A recent and well researched project from Telecoms.com focused on the impetus that is driving partnerships between operators and OTT players. Part of the research pointed to a feeling that both camps are having a reality check.
Many involved on both sides are beginning to see difficulties – and 38 percent in each camp believe there is not enough willingness on the other to get things done. Some observers, such as our friend @disruptivedean, will tell you that the integration issues are much greater than you think. Web sites are complex places and not getting any simpler and sponsored data is tough to do.
This may be true, but soon to be published research points firmly to operators believing that partnerships are the practical way forward. As revenues from other sources such as SMS diminish, revenues from other sources need to be found. And are being found.
Whilst SMS is a tricky example, with news that German messaging traffic increased dramatically, but operators lost another piece of the pie, there is hope. And, even though two thirds of operators will have launched RCS services by the end of next year – according to research sponsored by BICS – it does not lie there.
The answer lies in real time functionality, linked to policy management.
Right now, we are at a tipping point. The driver for the implementation of real time charging was control driven by the Regulator. Billshock stories made the Regulator demand that customers be told when they had reached their data limits. So operators told them, and stopped them or throttled them.
Over the next two years we will see a huge increase in the roll out of marketing and customer lead initiatives.

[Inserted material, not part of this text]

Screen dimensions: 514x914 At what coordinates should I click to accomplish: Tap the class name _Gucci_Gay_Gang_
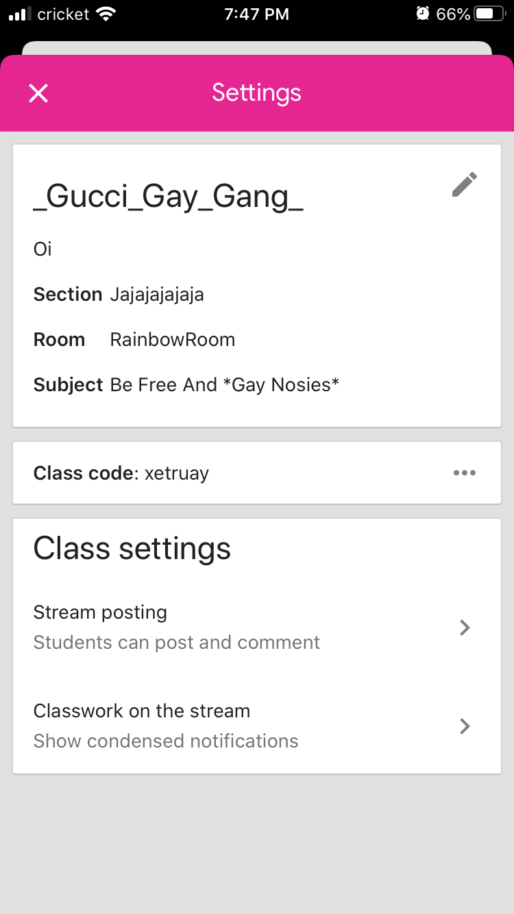pos(169,197)

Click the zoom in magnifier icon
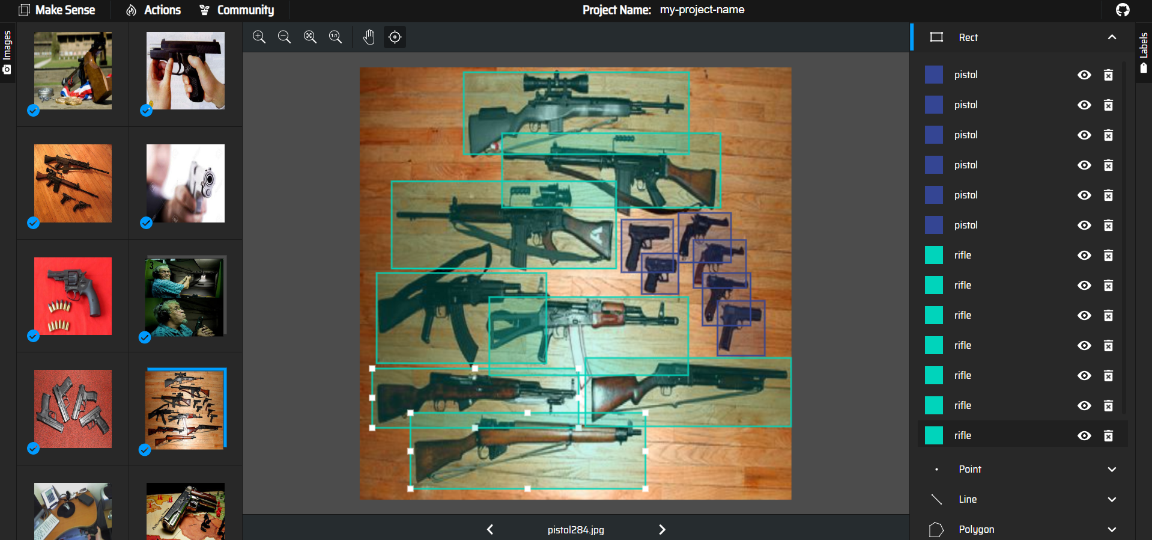(x=259, y=37)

Whilst control of data limits will still be a big part of the equation, the new research shows that operators are now truly understanding the potential of the rich combination of real time charging (convergent of course) with policy management, analytics and business intelligence.
And they will use it – to a large extent – to manage relationships and partnerships with a range of OTT players. ‘OTT collaboration’ is the most popular use of real time functionality in two years’ time. Across a range of services from which respondents can choose multiple answers, the only choice that scored less than 40 percent was Carrier Billing – and then only just.

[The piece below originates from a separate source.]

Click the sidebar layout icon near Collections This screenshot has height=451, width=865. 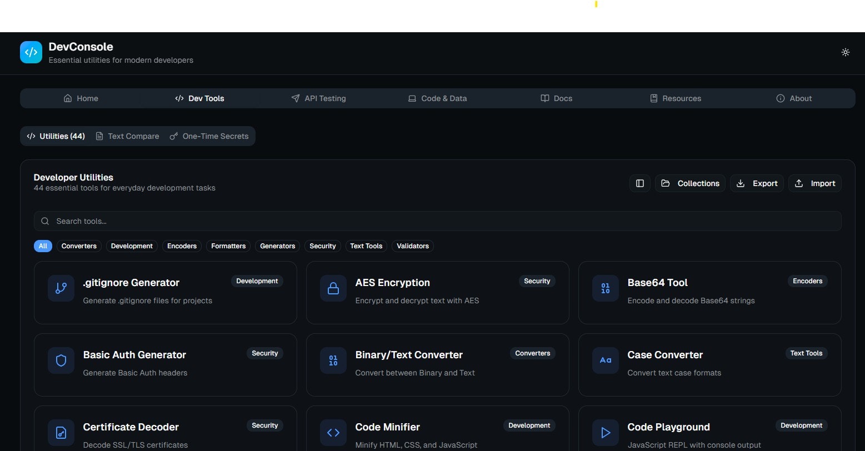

While Carrier, or Direct Operator, Billing may not be to everyone’s taste – presumably because of the extra scrutiny and regulation that governs the financial world, almost everything else is.
In just a few short years, OTT players have gone from foe to friend. Indeed, it would not be putting it too delicately to say that operators see them as their saviours in the digital world. We are about to enter a era of innovation, and for a change, operators are going to be a part of it.
Already we are seeing the ‘mind sets’ of operators change to grab this new inclusive thinking. As operators themselves become the OTT threat (or partner) in other territories such as TV, they are offering customers this or some other service free if they sign up to voice and data services at a certain level.
All of which is good news for the industry. The operators are unlocking new sources of revenue, rather than just talking about it, conference organisers will have a host of new case studies to discuss and vendors will be talking to a lot of operators about when they will be implementing real time – not if they will be.
For the next – big – trick, let us see if we cannot outlaw the word ‘data.’ No-one understands it and it will push operators back down the road to commodity if they do not avoid using it.